Lay out the data from the line containing "Click the AP G&E supplier logo" through the end of the data as a JSON list of strings, one string per line, skipping blank lines.

===== ENTRIES SHOWN

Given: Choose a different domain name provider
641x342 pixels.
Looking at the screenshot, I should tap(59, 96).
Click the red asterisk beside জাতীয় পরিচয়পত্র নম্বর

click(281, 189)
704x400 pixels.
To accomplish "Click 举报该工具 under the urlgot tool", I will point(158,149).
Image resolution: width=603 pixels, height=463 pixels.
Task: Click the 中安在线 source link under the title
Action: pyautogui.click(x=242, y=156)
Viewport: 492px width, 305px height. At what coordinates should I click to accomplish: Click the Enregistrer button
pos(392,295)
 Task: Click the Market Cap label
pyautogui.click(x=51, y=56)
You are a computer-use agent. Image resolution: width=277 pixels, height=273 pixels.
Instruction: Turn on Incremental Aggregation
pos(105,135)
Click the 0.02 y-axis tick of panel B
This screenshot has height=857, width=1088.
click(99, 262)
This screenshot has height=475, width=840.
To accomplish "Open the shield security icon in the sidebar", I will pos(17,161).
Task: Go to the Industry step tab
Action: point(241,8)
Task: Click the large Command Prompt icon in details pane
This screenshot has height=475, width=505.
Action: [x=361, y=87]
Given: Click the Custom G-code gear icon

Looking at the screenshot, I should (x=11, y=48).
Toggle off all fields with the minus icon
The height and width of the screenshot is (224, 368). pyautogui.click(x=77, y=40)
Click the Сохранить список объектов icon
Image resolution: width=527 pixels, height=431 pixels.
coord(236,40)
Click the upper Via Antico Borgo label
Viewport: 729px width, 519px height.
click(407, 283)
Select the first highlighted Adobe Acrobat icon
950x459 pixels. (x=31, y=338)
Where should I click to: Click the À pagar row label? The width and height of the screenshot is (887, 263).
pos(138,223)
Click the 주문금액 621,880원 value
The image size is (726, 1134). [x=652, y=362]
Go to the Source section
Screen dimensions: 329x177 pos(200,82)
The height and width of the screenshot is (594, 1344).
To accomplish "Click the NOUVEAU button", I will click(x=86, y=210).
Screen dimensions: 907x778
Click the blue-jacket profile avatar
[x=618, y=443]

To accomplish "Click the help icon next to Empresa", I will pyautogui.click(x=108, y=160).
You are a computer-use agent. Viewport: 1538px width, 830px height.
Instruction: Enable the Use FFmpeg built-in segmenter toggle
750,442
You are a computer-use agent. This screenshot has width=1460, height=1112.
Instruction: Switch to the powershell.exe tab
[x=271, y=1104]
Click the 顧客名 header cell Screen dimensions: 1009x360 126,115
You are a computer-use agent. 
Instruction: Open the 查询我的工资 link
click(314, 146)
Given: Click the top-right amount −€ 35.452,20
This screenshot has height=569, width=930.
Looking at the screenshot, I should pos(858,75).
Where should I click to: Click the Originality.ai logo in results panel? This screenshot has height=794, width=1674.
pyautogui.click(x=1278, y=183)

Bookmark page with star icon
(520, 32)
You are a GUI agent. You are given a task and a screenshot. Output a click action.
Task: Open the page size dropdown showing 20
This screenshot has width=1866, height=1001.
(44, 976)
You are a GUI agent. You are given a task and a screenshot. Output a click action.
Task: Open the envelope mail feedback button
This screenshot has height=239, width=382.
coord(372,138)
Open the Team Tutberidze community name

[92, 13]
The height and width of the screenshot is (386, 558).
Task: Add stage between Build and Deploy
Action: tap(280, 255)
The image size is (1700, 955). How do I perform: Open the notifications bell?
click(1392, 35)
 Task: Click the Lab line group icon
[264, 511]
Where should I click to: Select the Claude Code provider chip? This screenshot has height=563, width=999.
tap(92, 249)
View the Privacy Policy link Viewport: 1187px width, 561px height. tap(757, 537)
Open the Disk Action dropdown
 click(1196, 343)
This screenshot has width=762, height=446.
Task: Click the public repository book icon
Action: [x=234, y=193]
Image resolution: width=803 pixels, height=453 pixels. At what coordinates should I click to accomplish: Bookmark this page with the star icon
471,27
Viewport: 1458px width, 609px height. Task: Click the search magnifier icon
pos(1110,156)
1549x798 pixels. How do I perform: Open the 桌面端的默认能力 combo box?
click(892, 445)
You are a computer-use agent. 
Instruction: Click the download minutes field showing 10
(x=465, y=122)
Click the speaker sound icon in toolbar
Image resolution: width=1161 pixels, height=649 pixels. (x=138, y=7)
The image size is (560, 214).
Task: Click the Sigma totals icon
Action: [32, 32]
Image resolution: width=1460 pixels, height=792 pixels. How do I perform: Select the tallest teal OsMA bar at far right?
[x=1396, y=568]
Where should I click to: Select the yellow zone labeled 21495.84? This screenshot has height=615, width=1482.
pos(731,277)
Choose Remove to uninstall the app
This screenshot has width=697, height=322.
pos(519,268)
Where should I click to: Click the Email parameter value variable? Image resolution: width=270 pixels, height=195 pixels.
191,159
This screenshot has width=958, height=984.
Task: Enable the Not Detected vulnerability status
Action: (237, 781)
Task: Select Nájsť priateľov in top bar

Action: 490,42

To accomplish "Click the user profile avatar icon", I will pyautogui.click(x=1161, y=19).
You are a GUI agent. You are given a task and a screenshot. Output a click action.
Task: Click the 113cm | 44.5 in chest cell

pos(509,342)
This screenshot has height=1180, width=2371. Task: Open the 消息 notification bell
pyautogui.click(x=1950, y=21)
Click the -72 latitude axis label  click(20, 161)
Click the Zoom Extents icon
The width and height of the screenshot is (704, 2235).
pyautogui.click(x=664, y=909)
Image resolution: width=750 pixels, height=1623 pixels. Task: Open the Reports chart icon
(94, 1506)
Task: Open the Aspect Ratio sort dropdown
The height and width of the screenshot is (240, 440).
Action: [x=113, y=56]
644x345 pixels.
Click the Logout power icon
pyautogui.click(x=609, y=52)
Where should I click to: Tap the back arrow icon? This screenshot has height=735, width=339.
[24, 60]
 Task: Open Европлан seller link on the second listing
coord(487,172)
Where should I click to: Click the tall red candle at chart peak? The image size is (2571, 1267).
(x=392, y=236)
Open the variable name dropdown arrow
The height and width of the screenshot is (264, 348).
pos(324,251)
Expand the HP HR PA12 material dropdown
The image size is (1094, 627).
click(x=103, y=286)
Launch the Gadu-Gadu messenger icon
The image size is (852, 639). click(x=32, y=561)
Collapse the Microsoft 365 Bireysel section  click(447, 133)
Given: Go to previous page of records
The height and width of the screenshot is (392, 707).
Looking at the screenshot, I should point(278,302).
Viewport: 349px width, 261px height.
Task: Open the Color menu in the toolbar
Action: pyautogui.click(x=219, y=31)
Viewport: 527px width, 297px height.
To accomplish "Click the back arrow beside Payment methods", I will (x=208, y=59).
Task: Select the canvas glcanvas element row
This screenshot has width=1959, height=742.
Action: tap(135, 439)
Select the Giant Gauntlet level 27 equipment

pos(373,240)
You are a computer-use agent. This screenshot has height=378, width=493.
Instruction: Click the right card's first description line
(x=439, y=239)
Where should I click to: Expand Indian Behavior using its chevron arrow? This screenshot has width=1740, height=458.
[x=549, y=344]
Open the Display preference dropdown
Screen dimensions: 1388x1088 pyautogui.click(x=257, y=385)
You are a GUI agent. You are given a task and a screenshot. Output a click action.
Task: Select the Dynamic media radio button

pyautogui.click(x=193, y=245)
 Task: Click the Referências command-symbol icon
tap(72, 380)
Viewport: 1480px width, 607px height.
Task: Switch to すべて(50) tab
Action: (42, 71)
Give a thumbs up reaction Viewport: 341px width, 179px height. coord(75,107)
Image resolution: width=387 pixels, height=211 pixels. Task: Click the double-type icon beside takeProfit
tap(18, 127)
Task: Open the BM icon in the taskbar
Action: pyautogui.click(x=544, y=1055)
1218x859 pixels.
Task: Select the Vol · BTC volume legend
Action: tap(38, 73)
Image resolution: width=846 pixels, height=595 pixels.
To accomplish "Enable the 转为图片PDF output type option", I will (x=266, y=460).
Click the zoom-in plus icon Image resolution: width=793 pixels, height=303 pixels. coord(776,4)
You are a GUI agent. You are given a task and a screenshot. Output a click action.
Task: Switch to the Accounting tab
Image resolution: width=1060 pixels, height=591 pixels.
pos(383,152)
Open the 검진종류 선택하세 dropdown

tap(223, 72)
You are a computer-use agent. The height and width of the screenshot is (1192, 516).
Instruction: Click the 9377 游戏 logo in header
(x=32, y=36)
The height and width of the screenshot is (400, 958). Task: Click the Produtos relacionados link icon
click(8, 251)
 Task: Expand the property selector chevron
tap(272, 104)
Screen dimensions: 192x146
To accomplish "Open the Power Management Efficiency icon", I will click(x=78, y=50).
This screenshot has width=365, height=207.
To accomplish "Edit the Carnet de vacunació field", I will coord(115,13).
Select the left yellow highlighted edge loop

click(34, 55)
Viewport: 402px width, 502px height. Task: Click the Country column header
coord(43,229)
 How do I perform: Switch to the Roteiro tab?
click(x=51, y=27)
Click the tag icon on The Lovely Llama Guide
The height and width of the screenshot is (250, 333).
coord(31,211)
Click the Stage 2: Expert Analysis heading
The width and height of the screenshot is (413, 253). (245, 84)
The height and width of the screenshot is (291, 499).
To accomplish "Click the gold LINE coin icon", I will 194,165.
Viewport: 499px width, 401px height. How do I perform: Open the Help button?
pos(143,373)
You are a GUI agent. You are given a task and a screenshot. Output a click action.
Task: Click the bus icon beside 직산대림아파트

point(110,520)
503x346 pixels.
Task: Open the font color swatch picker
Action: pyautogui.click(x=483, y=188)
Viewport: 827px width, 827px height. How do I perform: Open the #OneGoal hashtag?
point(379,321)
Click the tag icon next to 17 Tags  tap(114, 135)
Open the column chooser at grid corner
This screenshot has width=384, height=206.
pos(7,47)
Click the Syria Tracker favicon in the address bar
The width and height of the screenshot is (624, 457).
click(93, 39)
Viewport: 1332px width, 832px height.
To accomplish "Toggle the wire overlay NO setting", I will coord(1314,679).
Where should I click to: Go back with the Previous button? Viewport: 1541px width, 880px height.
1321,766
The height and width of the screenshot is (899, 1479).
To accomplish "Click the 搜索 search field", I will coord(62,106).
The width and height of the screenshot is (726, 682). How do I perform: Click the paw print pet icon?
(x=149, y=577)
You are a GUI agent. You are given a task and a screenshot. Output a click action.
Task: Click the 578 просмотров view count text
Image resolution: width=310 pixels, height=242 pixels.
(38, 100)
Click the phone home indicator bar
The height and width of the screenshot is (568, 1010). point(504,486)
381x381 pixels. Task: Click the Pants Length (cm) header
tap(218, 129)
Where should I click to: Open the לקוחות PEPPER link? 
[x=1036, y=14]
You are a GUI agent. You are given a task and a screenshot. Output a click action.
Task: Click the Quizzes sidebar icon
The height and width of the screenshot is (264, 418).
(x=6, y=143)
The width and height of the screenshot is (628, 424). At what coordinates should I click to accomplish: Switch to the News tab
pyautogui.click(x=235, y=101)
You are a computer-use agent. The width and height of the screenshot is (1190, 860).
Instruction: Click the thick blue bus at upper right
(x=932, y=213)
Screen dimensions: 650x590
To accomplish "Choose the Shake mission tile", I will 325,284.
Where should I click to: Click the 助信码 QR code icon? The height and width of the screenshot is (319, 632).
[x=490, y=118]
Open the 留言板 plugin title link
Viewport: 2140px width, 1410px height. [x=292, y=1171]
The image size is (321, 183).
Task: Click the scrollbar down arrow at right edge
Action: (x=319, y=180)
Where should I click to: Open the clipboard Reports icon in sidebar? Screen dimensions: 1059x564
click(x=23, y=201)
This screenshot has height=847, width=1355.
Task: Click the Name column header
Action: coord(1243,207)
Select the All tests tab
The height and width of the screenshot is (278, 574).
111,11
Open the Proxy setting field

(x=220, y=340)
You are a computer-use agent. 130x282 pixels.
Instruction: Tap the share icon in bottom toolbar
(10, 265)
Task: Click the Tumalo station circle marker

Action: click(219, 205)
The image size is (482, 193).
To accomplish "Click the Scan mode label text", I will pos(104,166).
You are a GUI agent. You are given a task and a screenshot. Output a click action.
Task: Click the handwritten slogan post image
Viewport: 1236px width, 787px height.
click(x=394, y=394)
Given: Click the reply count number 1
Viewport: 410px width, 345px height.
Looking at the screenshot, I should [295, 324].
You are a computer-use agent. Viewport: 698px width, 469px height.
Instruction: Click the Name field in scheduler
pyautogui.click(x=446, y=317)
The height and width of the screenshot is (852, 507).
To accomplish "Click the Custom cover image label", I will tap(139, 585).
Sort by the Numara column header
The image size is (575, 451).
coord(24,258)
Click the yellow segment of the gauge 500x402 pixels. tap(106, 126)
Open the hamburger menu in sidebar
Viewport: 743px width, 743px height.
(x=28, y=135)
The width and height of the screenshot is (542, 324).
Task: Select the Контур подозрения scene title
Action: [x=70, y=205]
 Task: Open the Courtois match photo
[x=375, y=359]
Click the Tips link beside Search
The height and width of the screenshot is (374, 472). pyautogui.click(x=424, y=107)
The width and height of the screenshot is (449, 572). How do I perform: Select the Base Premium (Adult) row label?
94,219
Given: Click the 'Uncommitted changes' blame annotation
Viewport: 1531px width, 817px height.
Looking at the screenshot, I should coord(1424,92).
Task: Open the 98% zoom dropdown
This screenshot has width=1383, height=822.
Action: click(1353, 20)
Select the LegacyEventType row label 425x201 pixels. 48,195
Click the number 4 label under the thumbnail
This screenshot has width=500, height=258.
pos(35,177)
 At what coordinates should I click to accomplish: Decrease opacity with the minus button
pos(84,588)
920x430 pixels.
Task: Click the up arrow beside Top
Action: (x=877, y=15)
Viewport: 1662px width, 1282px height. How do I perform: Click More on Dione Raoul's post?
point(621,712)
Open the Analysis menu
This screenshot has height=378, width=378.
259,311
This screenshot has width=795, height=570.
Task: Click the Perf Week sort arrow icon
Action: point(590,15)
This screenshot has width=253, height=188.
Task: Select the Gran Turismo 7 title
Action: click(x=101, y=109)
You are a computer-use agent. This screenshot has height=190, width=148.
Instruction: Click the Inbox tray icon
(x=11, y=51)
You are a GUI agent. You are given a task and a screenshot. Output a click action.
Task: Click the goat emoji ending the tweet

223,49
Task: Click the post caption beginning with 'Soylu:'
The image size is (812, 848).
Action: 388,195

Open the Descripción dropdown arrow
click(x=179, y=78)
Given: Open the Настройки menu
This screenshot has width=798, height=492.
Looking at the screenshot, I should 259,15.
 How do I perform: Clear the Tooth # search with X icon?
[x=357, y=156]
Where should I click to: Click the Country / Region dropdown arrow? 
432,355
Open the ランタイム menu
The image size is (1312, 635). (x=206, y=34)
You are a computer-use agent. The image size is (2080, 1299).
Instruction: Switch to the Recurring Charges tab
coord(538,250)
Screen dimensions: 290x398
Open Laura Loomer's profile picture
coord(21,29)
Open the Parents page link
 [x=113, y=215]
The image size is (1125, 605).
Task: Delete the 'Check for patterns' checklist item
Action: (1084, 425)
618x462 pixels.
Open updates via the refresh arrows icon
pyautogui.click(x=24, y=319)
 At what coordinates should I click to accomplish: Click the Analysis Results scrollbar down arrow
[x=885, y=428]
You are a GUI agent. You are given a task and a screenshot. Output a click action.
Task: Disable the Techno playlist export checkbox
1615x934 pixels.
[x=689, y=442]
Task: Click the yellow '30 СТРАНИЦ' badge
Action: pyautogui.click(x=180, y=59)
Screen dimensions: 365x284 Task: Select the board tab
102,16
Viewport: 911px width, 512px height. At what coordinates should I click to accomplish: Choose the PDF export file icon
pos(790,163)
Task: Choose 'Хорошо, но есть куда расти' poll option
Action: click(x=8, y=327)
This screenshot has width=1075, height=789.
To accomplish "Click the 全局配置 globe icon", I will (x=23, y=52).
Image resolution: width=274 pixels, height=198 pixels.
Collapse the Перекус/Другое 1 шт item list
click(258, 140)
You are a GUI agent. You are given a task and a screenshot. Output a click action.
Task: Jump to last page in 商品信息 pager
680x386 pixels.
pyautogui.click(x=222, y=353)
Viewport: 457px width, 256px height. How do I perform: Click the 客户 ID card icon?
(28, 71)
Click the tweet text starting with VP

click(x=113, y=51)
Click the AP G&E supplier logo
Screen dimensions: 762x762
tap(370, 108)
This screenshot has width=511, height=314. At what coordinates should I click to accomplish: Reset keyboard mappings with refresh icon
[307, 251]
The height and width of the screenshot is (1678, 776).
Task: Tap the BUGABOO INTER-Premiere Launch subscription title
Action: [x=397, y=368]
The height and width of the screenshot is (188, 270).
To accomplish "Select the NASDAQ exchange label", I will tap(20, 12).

==========

▶ **ANSWER TO THIS PROBLEM**:
[
  "Click the AP G&E supplier logo",
  "Screen dimensions: 762x762",
  "tap(370, 108)",
  "This screenshot has width=511, height=314. At what coordinates should I click to accomplish: Reset keyboard mappings with refresh icon",
  "[307, 251]",
  "The height and width of the screenshot is (1678, 776).",
  "Task: Tap the BUGABOO INTER-Premiere Launch subscription title",
  "Action: [x=397, y=368]",
  "The height and width of the screenshot is (188, 270).",
  "To accomplish \"Select the NASDAQ exchange label\", I will tap(20, 12)."
]